The quality of the quantum state was measured using fidelity, with IBM’s 120-qubit GHZ state achieving a fidelity of 0.56—surpassing the 0.5 threshold required to confirm full quantum entanglement. This proves that every qubit remained part of a single, coherent system. Direct verification of such results would be computationally impossible through conventional means, as testing all configurations of 120 qubits would take longer than the age of the universe.

IBM employed sophisticated statistical methods to verify their quantum achievement, using parity oscillation tests that track collective interference patterns and Direct Fidelity Estimation, which randomly samples a subset of the state’s measurable properties called stabilizers. Each stabilizer acts as a diagnostic tool, confirming whether pairs of qubits remain synchronized. This approach offers scalable quantum verification that could be crucial for future, larger-scale quantum systems.

The researchers noted that GHZ states have historically served as benchmarks across various quantum platforms including ions, superconductors, neutral atoms, and photons. These states are extremely sensitive to experimental imperfections and can be used to achieve quantum sensing at the Heisenberg limit—the ultimate boundary for measurement precision in quantum physics. IBM’s success with 120 qubits demonstrates significant progress in controlling quantum systems at scale.

While IBM’s 120-qubit system cannot currently break Bitcoin’s encryption, the breakthrough represents a meaningful step toward that capability. According to quantum computing research group Project 11, approximately 6.6 million BTC—worth about $767.28 billion—remains vulnerable to future quantum attacks. This includes coins owned by Bitcoin creator Satoshi Nakamoto, whose identity and whereabouts remain unknown.
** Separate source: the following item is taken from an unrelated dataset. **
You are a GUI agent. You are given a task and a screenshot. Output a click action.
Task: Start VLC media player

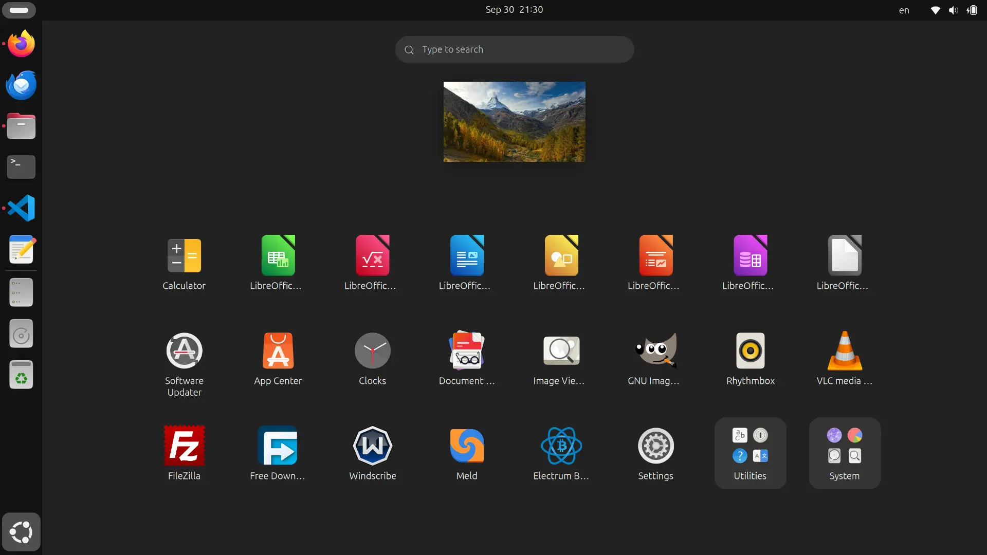tap(844, 351)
Project 11 founder Alex Pruden highlighted the dilemma surrounding Satoshi’s coins in comments to Decrypt: “This is one of Bitcoin’s biggest controversies: what to do with Satoshi’s coins. You can’t move them, and Satoshi is presumably gone. So what happens to that Bitcoin? It’s a significant portion of the supply. Do you burn it, redistribute it, or let a quantum computer get it? Those are the only options.”

The quantum threat emerges when a Bitcoin address exposes its public key, creating a vulnerability that a sufficiently powerful quantum computer could exploit to reconstruct the private key and seize funds before transaction confirmation. With IBM targeting fault-tolerant quantum systems by 2030, and competitors like Google and Quantinuum pursuing similar goals, the timeline for quantum threats to digital assets is becoming increasingly tangible. The race to develop quantum-resistant cryptography is now more urgent than ever as quantum computing capabilities continue to advance.